# Your goal
Wherever the string "computer" occurs in a line of these records, report that line.

# Source material
____________
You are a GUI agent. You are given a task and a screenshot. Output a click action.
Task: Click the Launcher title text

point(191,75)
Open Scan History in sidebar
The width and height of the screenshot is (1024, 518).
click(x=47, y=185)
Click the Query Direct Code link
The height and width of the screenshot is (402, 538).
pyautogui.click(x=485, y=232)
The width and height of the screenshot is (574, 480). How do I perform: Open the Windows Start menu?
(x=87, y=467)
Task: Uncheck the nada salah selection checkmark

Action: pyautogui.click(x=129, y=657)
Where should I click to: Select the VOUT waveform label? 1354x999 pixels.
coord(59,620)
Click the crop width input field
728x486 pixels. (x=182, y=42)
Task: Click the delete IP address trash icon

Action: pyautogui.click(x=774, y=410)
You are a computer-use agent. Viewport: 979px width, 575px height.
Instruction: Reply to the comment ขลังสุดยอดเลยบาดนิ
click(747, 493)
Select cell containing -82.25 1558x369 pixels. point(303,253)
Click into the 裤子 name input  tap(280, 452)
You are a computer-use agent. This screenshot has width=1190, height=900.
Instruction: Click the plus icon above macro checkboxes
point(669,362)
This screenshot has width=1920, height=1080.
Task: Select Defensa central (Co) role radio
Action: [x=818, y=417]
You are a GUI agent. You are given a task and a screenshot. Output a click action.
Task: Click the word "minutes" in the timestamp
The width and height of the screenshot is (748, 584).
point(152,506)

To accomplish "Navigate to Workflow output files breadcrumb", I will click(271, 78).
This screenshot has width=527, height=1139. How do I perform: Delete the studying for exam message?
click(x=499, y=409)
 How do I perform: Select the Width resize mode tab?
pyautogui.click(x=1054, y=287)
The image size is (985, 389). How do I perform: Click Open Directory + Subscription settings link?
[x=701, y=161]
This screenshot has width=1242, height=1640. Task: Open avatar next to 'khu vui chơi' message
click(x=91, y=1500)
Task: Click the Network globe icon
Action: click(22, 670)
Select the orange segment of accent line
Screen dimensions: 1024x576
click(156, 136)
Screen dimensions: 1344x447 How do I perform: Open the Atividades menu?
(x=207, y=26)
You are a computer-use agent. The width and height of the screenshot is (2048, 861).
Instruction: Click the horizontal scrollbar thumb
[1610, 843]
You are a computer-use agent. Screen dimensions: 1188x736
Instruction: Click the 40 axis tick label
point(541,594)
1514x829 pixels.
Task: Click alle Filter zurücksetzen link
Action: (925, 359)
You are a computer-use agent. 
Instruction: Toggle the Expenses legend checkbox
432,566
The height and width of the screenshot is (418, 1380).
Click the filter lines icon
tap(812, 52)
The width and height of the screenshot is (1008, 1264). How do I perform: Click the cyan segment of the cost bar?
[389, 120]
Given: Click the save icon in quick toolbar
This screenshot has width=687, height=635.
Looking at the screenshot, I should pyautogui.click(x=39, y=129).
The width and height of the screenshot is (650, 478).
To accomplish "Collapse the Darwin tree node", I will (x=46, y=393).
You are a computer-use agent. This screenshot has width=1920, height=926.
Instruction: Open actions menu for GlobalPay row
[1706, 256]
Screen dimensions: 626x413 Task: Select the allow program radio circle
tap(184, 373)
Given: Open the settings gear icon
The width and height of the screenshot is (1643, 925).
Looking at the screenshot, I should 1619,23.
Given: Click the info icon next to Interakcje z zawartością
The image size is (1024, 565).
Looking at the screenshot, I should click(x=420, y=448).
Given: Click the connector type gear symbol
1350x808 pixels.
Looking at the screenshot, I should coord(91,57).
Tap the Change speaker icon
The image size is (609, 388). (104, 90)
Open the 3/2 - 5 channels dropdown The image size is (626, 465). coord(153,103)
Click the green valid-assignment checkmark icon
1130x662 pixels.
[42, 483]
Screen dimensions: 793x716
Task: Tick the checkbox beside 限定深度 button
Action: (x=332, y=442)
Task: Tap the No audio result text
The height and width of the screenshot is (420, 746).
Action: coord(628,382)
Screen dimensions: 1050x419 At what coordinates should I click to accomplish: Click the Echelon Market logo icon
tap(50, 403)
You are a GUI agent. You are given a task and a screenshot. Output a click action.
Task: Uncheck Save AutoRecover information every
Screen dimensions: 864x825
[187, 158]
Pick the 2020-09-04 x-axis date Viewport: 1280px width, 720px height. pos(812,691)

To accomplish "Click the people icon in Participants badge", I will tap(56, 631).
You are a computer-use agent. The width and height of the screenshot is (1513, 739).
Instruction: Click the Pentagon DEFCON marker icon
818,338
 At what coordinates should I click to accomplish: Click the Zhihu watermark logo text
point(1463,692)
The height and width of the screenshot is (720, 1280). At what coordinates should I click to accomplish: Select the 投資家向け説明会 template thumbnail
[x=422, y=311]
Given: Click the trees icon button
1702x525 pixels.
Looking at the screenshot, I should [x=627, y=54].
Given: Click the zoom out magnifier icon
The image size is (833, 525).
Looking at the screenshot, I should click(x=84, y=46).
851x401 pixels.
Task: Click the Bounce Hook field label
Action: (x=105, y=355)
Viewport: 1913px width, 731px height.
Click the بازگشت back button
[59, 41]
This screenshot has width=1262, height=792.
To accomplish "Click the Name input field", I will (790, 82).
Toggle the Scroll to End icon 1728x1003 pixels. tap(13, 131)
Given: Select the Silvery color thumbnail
____________
# Exercise output
You are a computer-use agent. Viewport: 979px width, 575px height.
You are a computer-use agent. This screenshot has width=1190, height=900.
You are a computer-use agent. The width and height of the screenshot is (2048, 861).
You are a computer-use agent. Screen dimensions: 1188x736
You are a computer-use agent. 
You are a computer-use agent. This screenshot has width=1920, height=926.
You are a computer-use agent. The width and height of the screenshot is (1513, 739).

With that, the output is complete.